§ **Given information**:

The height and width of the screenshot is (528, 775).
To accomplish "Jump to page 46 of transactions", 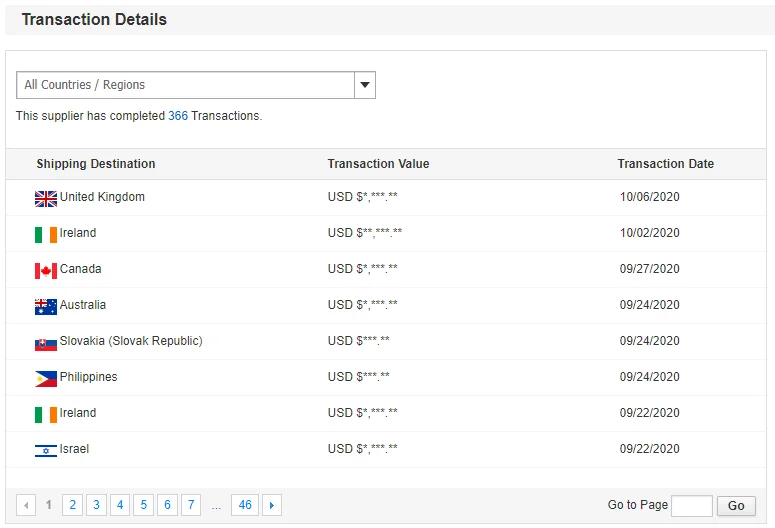I will 245,506.
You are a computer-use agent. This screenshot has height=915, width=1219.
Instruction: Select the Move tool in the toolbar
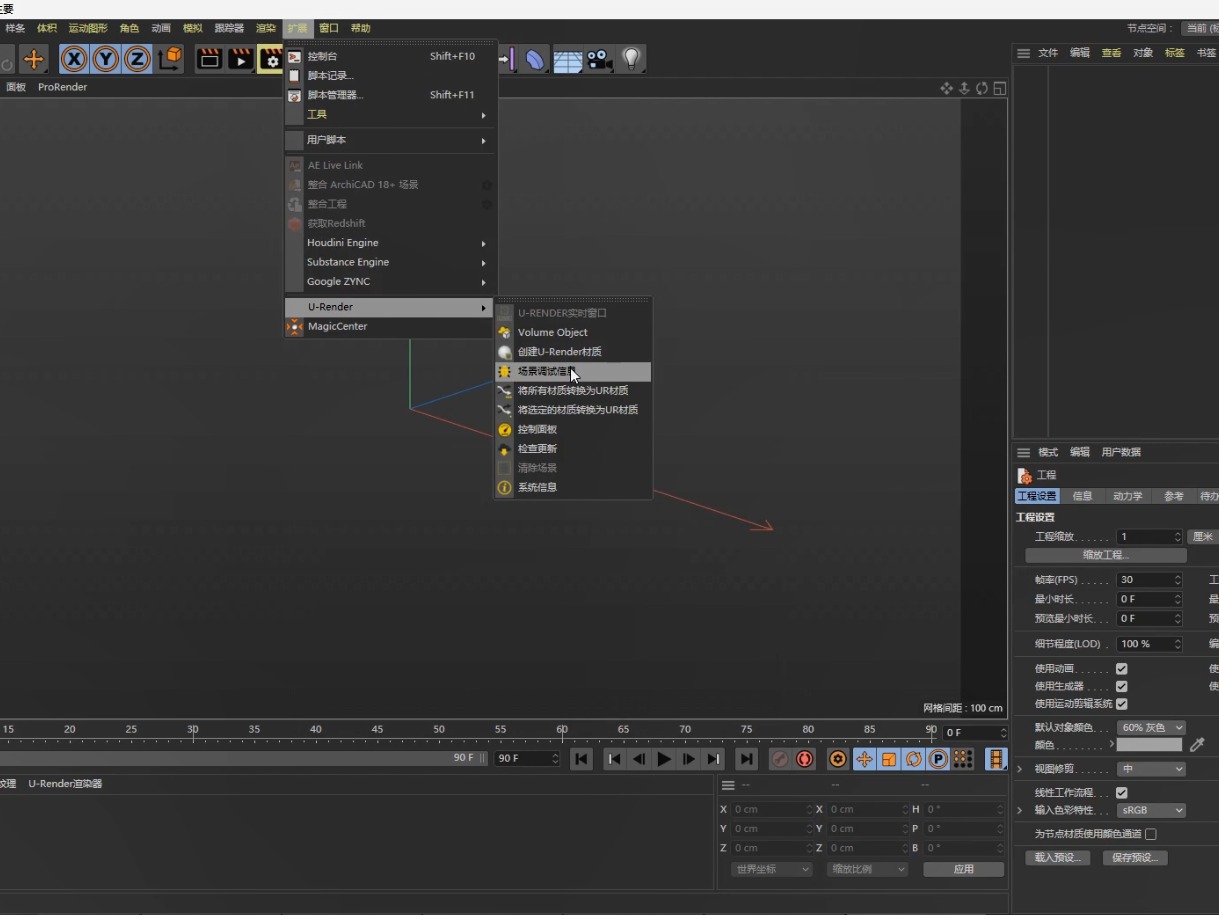click(x=33, y=59)

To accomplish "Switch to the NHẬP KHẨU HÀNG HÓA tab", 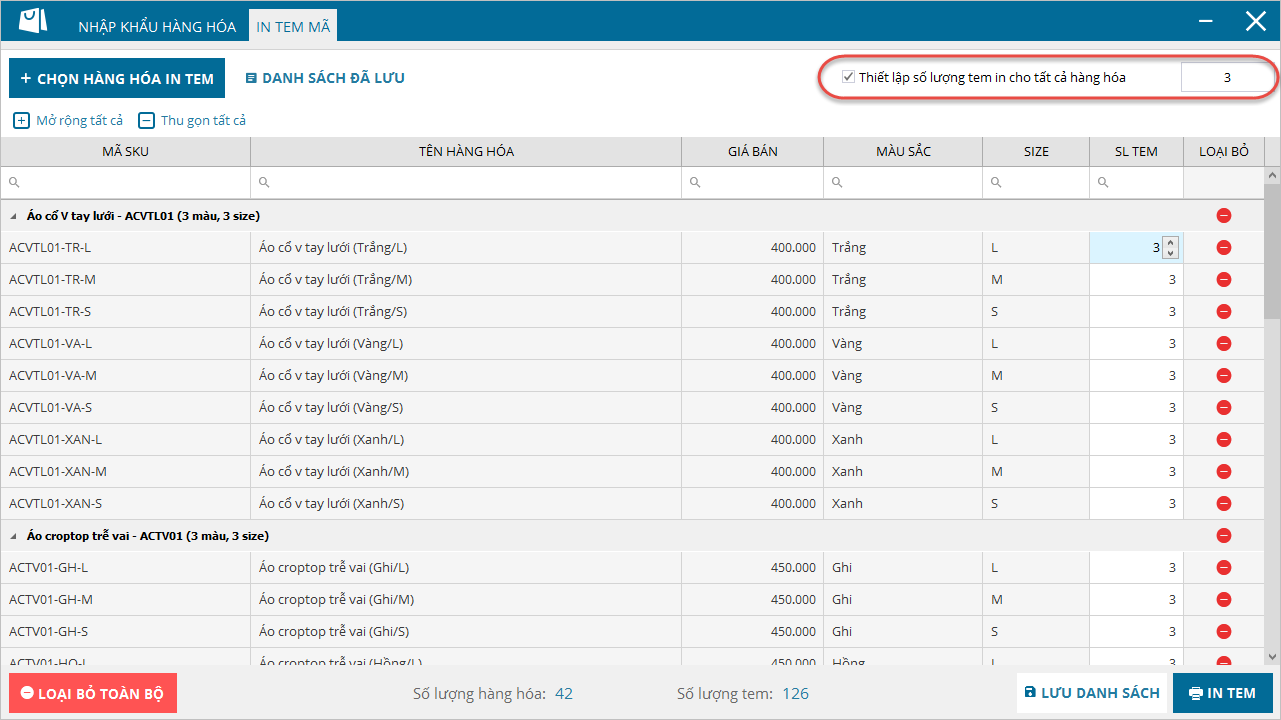I will [x=157, y=27].
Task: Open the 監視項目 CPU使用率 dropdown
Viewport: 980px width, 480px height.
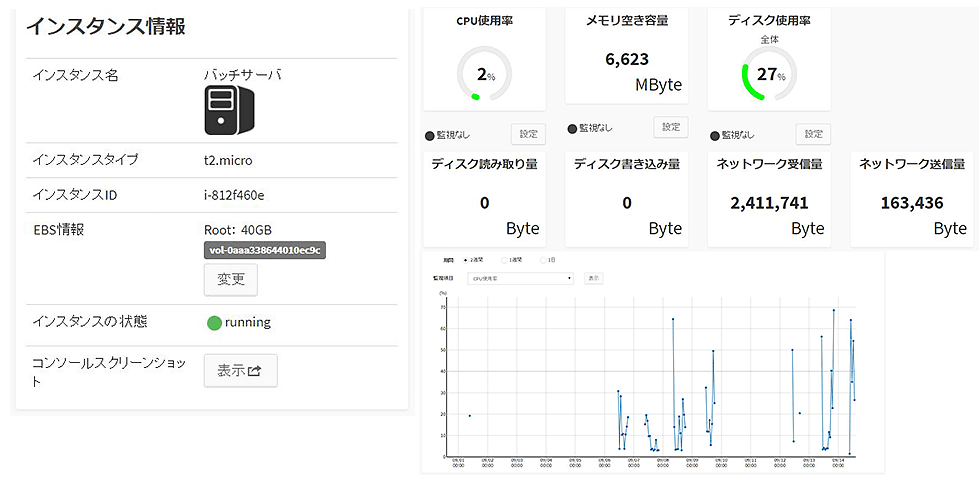Action: pyautogui.click(x=520, y=278)
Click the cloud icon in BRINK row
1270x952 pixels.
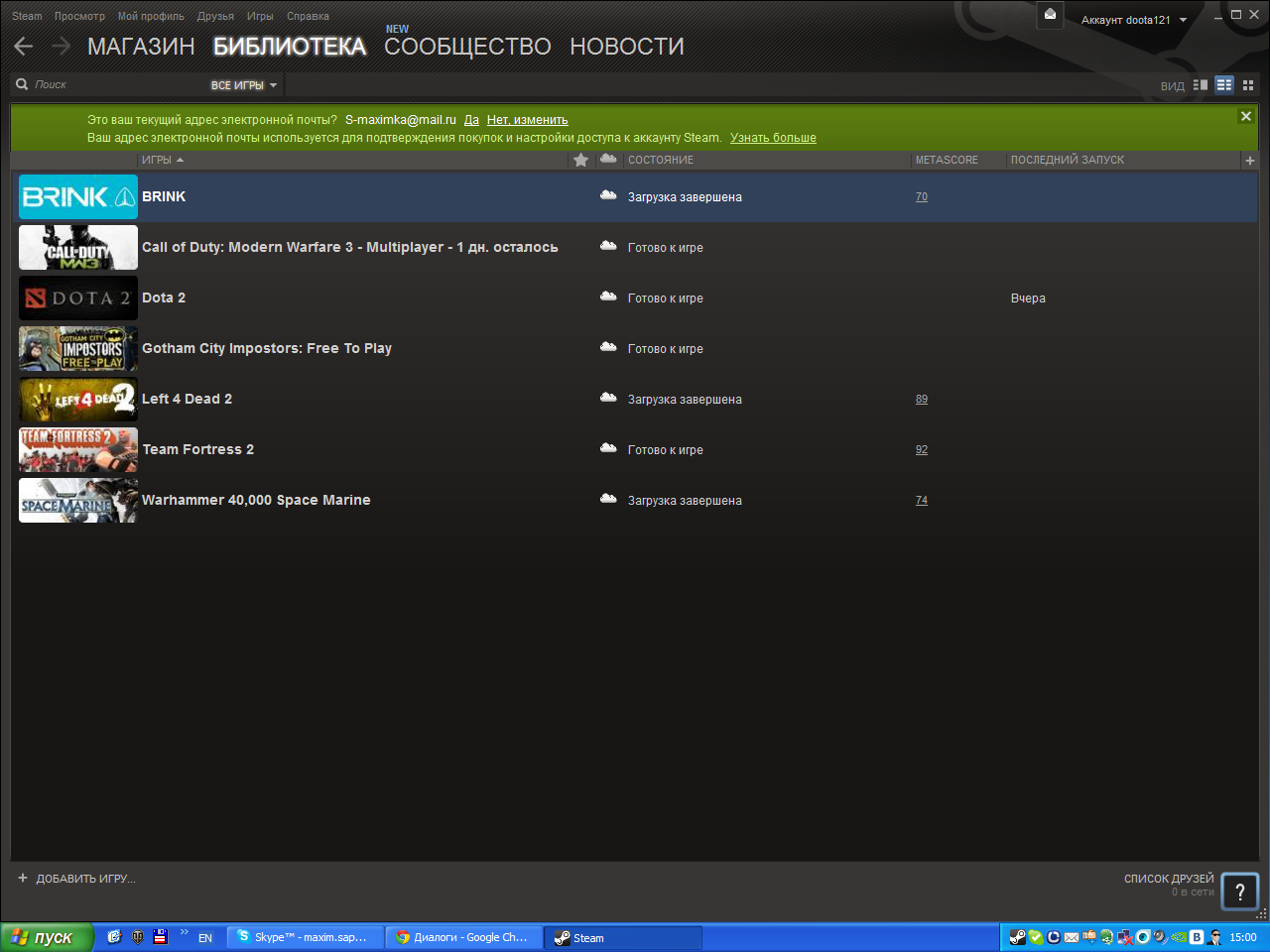608,196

§ **Given problem**: Express the stretch of the listing from the line containing "Click the cloud icon in BRINK row" through the end of the listing as a numbered list, omitting any blank lines. Leave the pictures out of the list.

§ **Exercise solution**:
1. Click the cloud icon in BRINK row
2. 1270x952 pixels.
3. 608,196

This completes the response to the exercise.